Georgia State University should be facing an academic crisis. It serves several demographics that American higher education has largely been failing: 56 percent of the university's 32,000 students receive federal Pell Grants, 60 percent are nonwhite, and 30 percent are first-generation college students. But at this university in downtown Atlanta, minority students—in defiance of national trends—are actually more likely to graduate than white students.
Georgia State has boosted its graduation rate by 22 points over the past decade, even though state spending per student has shrunk and the student population has grown poorer and more diverse. The university has found low-cost ways to give students more one-on-one attention, ranging from age-old peer tutoring programs to new data analysis. "First-generation, low-income students sometimes need more personalized help to get them through early courses as they're trying to figure out what college expectations are all about," says Timothy Renick, a professor and an associate provost for academic programs.
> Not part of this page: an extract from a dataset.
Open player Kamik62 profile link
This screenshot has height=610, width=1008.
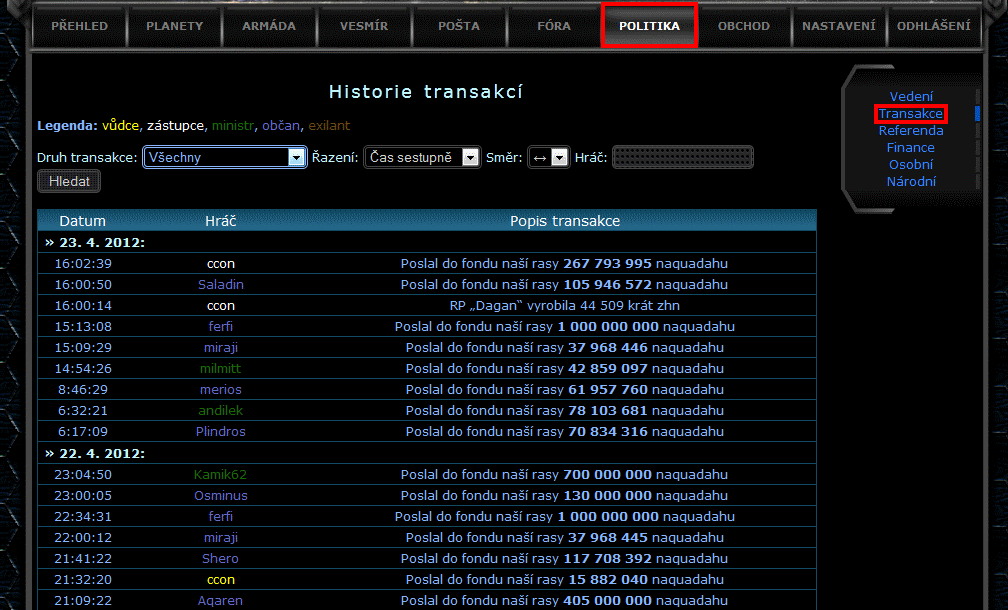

The dirty little secret of American higher education is that it's really good at protecting privilege and less good at ensuring social mobility. There's a 45-percentage-point gap between the share of wealthy students and poor students who complete bachelor's degrees, according to University of Michigan researchers. White students outperform Hispanics in B.A. completion by 12 points and African-Americans by 23 points, according to federal statistics, and first-generation students are less likely to attend and graduate from college than students with college-educated parents. Overall, just 56 percent of U.S. students who enroll in a four-year degree program graduate in six-years.